EXTRAIT RETENU
☆ ☆ ☆ ☆ ☆

Lorsque vous allez au
cinéma, à quoi pensez-vous ? Quelle image de vous, de votre vie, vous renvoie
le film ? Et si le film était le nouvel opium du peuple, un mode de vie par
procuration ?
A de rares exceptions près,
le film n’est qu’une modalité magnifiée de la vie de tous les jours. Mais,
parce qu'il est accentué et dramatisé, notre quotidien nous est donné à voir de
manière distancée. Car c'est bien toujours le quotidien qui nous est donné en
pâture sur l'écran, la toile tendue dans le noir et qui brille
avec obscénité pour nos yeux ébaubis. Il est toujours question d'un
choix, forcément cornélien ; d'amour, bien souvent contrarié ; d'héroïsme, surtout
celui qu'on attendait pas ; et toutes sortes de parcours initiatiques, de ceux
qui vous forgent une légende. Une bête mythique qui se nourrit de routine et
d’elle-même : voilà le cinéma - invariablement !
S'il y avait quelque
chose de nouveau, de fondamentalement nouveau dans le cinéma, alors il se
consommerait d'une manière toute autre. Sans doute perdrait-il une grande
partie de son public, car ce dernier ne se reconnaîtrait pas dans les intrigues
ou dans les personnages donnés à voir. La frange d'irréductibles qui resterait
serait celle faite de l’étoffe dont on tire les créateurs et les critiques :
ceux qui s'abreuvent d'inconnu, qui surmontent sans cesse la peur et la gène du
nouveau. En effet, ce qui est véritablement neuf dérange, et nous fait réagir
bien au delà du dernier Peter Jackson.

☆ ☆ ☆ ☆ ☆

DONNÉES FOURNIES

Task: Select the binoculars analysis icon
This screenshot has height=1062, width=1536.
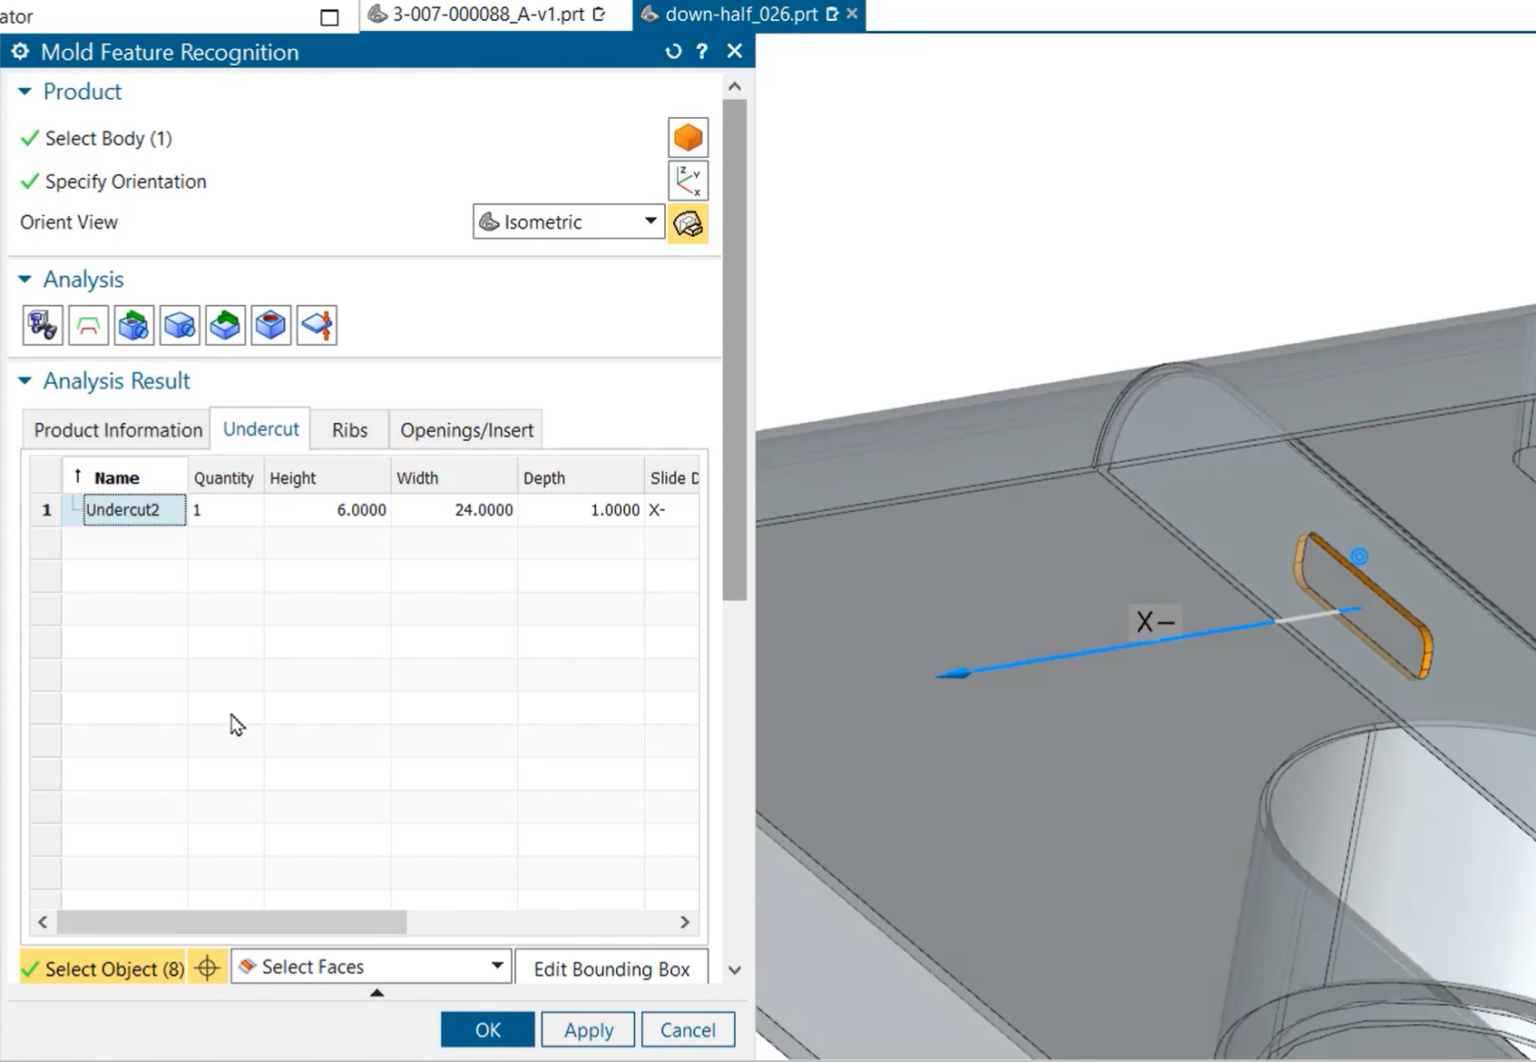Action: point(42,324)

☆ ☆ ☆ ☆ ☆

Relevez tous les sujets dont, selon l'extrait sur le cinéma, il est « toujours question » à l'écran. Les données n'ont aucun rapport avec l'extrait sur le cinéma.

RÉPONSE
- un choix
- l'amour
- l'héroïsme
- les parcours initiatiques